**Task details**. Please copy the rows below word for word, keeping every line.

━━ Material for this exercise

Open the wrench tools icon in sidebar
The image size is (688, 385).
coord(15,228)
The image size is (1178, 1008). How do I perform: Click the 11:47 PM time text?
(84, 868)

━━━━

**Correct result**.
Open the wrench tools icon in sidebar
The image size is (688, 385).
coord(15,228)
The image size is (1178, 1008). How do I perform: Click the 11:47 PM time text?
(84, 868)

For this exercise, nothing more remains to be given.